[Biojava-l] GSCO 2012: New File Parsers for BioJava

P. Troshin to.petr at gmail.com
Tue Mar 27 20:50:22 UTC 2012


Hi Nick,

I agree with Andreas (thank you for coming in!), just a few additions below:

> - 1 year and a half experience with Java; it became my first choice in
coding; currently I do all my tasks and homework in Java, also developing a
bot for aichallenge [1] in Java as a university project.
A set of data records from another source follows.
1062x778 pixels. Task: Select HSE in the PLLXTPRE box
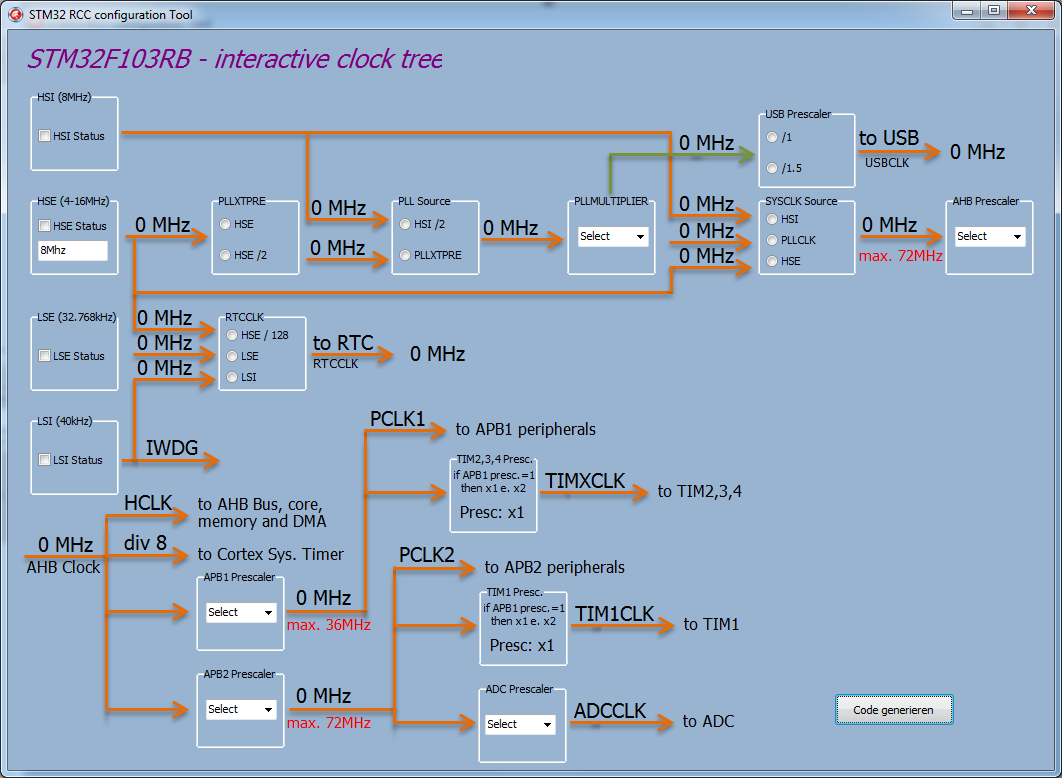pyautogui.click(x=224, y=224)
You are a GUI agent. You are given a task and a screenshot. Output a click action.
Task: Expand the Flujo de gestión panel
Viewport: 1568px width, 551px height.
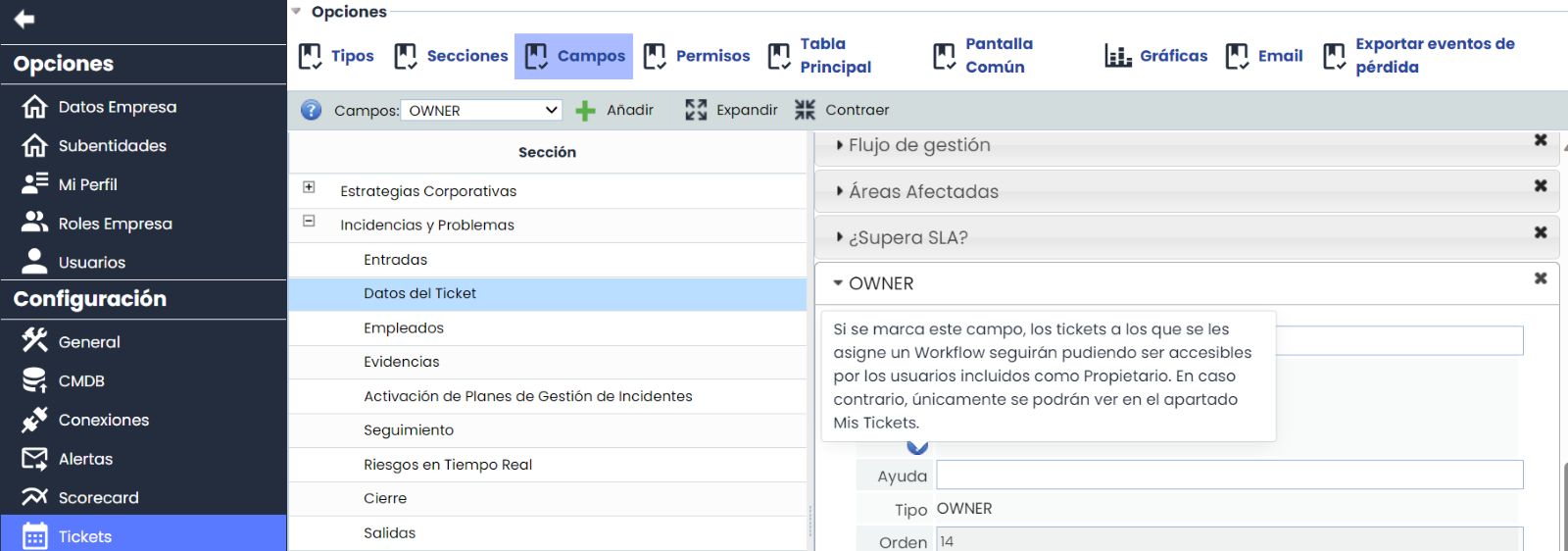[x=919, y=145]
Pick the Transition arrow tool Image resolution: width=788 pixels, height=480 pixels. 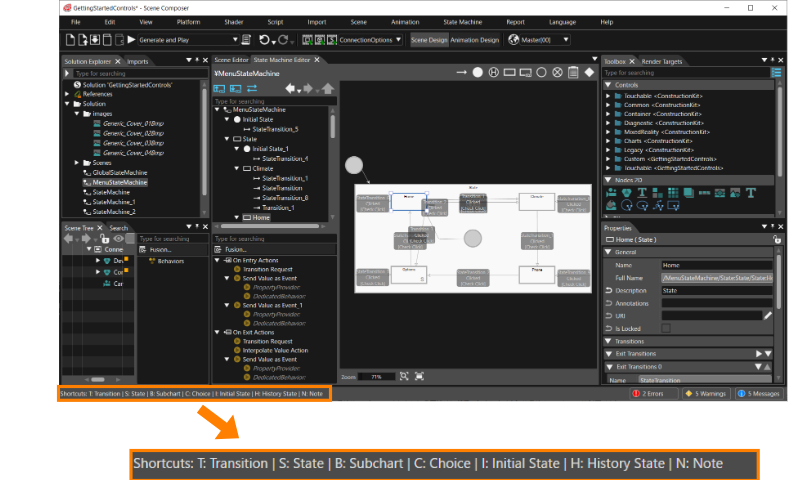tap(461, 73)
And a little
personal project I'm working at, a memory test game, also written in Java.
> - 5 years of C/C++
> - web: HTML, PHP, CSS, MySQL - made a module for my school's website

Great, sound Java knowledge is something that would help you a lot on this
project.

>
> Some thoughts and questions about the project
>
> - I took a look at your sources and saw you already have parsers for a
lot of files like: FASTA, FASTQ, PDB, mmcif etc. What are the priorities
for the new parsers, which is needed most ?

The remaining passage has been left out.